Securitization has been a game-changer in the financial world since it was first introduced in the 1970s. It has revolutionised the way companies and institutions raise capital, manage risks and liquidity, and has had a significant impact on the global economy.
The Securitization process involves pooling or merging assets, such as mortgages or loans, into a group that is then repackaged and sold to investors as marketable financial instruments. The new group of securitized portfolios is divided into different tranches, each with different degrees of risk and offering different yields.
The Credit Rating Agencies play a crucial role in determining the creditworthiness of these backed Securities. They use a variety of factors, including the creditworthiness of individual borrowers, the value of the underlying assets, and the structure of the securitization itself, to assess the risk of the associated securities.
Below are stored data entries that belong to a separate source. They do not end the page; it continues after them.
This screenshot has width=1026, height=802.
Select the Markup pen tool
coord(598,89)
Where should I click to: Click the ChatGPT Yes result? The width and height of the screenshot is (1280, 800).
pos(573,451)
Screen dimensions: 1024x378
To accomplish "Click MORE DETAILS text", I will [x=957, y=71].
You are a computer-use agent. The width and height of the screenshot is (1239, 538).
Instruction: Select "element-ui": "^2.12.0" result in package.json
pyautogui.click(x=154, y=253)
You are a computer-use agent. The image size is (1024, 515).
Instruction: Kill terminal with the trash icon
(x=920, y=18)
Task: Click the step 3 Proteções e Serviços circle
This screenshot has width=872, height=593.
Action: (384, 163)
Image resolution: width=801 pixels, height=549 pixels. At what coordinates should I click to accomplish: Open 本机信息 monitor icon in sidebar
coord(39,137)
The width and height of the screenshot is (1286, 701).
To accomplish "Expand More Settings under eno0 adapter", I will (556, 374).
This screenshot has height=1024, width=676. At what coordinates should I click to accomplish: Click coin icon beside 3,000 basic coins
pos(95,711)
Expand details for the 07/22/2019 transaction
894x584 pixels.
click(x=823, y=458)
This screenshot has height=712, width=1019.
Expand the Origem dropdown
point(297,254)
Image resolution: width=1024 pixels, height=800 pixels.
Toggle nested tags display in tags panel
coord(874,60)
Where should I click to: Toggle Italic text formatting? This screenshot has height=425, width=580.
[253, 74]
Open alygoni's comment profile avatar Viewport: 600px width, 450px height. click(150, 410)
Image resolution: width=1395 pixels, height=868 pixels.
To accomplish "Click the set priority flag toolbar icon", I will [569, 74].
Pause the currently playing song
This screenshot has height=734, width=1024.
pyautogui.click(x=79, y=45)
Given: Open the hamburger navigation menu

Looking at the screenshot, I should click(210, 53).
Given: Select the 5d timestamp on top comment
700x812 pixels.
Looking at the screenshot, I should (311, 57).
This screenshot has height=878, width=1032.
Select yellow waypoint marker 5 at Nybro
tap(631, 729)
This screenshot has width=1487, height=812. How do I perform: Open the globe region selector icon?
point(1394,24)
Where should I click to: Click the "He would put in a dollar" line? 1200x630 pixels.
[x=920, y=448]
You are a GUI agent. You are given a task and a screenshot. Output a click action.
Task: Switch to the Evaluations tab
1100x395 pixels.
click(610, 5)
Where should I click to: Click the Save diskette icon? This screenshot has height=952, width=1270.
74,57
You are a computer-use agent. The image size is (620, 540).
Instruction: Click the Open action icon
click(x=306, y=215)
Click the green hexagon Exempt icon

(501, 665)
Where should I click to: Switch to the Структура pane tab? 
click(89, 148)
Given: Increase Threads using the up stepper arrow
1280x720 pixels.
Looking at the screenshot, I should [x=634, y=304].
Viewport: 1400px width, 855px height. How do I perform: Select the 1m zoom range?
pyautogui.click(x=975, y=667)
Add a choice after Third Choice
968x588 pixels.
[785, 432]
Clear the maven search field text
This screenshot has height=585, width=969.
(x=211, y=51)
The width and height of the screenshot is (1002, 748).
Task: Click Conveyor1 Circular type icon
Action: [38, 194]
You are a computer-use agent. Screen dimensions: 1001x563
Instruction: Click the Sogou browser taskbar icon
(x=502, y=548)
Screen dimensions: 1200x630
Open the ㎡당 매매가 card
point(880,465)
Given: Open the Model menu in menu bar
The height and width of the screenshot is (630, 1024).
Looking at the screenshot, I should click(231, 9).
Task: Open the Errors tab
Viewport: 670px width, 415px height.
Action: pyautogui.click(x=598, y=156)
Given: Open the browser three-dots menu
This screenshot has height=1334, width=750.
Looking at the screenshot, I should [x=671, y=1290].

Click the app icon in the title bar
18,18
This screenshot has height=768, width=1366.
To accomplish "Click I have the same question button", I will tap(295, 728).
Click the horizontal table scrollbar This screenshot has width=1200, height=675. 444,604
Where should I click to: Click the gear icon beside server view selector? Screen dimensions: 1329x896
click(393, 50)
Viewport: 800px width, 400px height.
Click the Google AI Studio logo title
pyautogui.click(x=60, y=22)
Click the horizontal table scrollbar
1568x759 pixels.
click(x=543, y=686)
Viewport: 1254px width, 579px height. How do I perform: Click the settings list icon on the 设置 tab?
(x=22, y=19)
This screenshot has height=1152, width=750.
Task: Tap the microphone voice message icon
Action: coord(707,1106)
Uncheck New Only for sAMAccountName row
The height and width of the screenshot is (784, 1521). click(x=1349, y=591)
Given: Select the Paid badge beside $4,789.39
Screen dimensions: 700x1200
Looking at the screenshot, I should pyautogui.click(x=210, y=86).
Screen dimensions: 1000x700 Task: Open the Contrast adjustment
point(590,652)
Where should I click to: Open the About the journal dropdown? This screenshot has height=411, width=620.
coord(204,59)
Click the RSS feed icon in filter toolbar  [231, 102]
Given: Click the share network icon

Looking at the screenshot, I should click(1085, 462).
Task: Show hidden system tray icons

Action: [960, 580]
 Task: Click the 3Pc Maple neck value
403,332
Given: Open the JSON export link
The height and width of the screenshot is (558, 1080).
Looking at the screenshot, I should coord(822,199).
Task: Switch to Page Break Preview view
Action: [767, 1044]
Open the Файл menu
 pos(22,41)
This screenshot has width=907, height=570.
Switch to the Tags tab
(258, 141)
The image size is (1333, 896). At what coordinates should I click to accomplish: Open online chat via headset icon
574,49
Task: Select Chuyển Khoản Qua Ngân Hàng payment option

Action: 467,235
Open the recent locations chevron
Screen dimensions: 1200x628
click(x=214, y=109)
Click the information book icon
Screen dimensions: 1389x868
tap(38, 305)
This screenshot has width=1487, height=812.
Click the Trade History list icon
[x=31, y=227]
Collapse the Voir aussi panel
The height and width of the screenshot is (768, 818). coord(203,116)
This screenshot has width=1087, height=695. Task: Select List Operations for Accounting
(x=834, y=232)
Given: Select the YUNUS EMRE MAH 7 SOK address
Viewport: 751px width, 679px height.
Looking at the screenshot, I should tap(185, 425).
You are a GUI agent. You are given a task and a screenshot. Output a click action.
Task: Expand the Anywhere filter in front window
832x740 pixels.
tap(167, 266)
The credit ratings assigned by rating agencies are a vital component of the securitization process and can significantly impact the price of securities. Higher-rated securities are considered less risky and, as a result, command higher prices in the market, while lower-rated securities are seen as riskier and command lower prices. The credit rating assigned can also influence the cost of borrowing for the issuer of the securities.
However, investors are advised not to rely solely on credit ratings and to carry out their own due diligence before investing. While Rating Agencies play an essential role in providing independent assessments of the creditworthiness of securities, it is crucial that all stakeholders, including regulators and investors, work together to ensure the benefits of securitization are realised, and associated risks are minimised.
Despite the significant benefits of securitization, it is important to acknowledge that it has also been associated with some risks, as evidenced by the 2008 financial crisis. To prevent similar crises in the future, it is necessary to ensure that Rating Agencies, Regulators, and Investors are proactive in identifying and managing associated risks.